> **EXERCISE DETAILS**: Emit the line that holds "抗折仪在操作上主要分为以下八个步骤 (486, 1368)" and all lines following it through the end of the data, verbatim, and nothing else.

[DATA SECTION — start]

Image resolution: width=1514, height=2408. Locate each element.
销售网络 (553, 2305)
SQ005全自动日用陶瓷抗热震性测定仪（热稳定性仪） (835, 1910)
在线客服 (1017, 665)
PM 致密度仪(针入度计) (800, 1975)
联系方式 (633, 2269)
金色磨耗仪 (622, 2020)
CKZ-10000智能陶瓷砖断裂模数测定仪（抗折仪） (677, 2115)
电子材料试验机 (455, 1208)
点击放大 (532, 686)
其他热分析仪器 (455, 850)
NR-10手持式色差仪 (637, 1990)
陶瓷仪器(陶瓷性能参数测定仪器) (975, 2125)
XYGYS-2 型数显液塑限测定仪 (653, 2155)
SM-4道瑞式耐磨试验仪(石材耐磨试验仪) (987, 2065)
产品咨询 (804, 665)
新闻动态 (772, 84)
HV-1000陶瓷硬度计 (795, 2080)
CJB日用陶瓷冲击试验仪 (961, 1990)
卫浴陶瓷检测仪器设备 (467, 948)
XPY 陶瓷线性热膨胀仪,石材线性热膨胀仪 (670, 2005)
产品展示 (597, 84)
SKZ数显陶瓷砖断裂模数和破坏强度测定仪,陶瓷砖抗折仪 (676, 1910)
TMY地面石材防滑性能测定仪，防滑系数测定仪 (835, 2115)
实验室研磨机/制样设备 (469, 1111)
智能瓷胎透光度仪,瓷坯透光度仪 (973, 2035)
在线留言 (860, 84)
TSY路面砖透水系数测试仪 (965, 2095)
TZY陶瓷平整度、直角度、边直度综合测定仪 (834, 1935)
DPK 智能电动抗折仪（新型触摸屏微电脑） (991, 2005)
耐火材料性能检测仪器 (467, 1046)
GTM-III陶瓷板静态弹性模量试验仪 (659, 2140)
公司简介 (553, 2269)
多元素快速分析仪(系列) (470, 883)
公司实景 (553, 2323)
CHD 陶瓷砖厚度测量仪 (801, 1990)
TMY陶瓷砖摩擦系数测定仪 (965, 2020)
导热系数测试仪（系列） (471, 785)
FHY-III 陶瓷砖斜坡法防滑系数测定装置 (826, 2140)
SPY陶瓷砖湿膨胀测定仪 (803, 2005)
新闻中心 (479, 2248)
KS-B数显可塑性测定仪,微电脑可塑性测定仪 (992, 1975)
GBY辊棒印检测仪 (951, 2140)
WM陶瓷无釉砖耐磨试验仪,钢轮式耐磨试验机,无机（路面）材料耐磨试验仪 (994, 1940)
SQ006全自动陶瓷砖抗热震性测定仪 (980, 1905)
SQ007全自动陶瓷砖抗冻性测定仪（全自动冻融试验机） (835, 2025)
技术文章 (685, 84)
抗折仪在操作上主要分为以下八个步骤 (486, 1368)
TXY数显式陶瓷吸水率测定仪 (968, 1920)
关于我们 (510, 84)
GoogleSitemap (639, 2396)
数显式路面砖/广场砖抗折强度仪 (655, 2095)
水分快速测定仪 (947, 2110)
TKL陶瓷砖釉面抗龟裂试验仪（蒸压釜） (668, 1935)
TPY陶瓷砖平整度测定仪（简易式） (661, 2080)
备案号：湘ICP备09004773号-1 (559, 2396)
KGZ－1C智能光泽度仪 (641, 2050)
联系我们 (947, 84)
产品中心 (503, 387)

[DATA SECTION — finish]

> **SOLUTION TO THE PROBLEM**:
抗折仪在操作上主要分为以下八个步骤 (486, 1368)
TXY数显式陶瓷吸水率测定仪 (968, 1920)
关于我们 (510, 84)
GoogleSitemap (639, 2396)
数显式路面砖/广场砖抗折强度仪 (655, 2095)
水分快速测定仪 (947, 2110)
TKL陶瓷砖釉面抗龟裂试验仪（蒸压釜） (668, 1935)
TPY陶瓷砖平整度测定仪（简易式） (661, 2080)
备案号：湘ICP备09004773号-1 (559, 2396)
KGZ－1C智能光泽度仪 (641, 2050)
联系我们 (947, 84)
产品中心 (503, 387)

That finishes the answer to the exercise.